Правда о штрафбатах. Как офицерский штрафбат дошел до Берлина — страница 68 из 93

Комбат «стрелкачей», который пробыл с нами почти весь день, накануне (командира полка я так и не видел, хотя плацдарм планировалось захватить для этого полка) передал в мое распоряжение радиостанцию и двух радистов-солдат, не штрафников. Они должны были находиться при мне безотлучно и передавать условные сигналы о ходе и этапах выполнения боевой задачи. Я мысленно уже сформировал экипаж нашей «геройской» лодки: со мной ординарец, два радиста и еще один штрафник для помощи радистам и в качестве гребца на лодке совместно с ординарцем, чтобы грести «в четыре руки» – нужна ведь хорошая скорость, чтобы не оказаться позади взводов.

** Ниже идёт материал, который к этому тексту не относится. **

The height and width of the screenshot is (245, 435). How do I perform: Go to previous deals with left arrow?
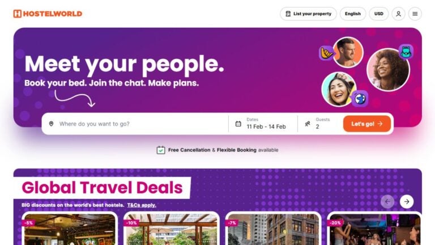[387, 202]
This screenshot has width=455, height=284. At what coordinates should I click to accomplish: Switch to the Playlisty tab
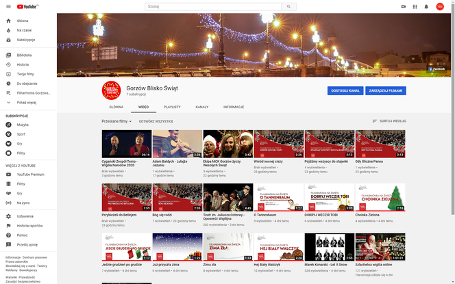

Командиры взводов прислали своих связных с докладами о готовности. Кто-то из них доложил, между прочим, что мой резерв надежно расположился в добротной землянке. Резануло ухо это сообщение: никакого резерва я не выделял. Спросил, о каком резерве идет речь. Оказалось, это отделение того моряка-весельчака и анекдотиста Редкого, сформированное по его же предложению в основном из бывших флотских офицеров, на которое я возлагал особые надежды. Моряки ведь народ стойкий! А связной был из взвода, которым теперь вместо Ражева командует Николай Кузнецов. Приказал связному провести меня в эту землянку. И когда вошел в нее и осветил фонариком, то увидел сгрудившихся в ней штрафников-моряков и застывшего в недоумении и растерянности их командира. На мой вопрос, кто и в какой резерв его назначил, он стал что-то сбивчиво врать (оказывается, он и нового, только что назначенного, угрюмого комвзвода обманул). Вот когда с него слетела бравада, и маска весельчака уступила место банальной животной трусости и наглой лжи. Ложь на войне совершенно нетерпима и непростительна. За нее часто расплачиваются кровью, и, к сожалению, часто не сам лжец, а другие.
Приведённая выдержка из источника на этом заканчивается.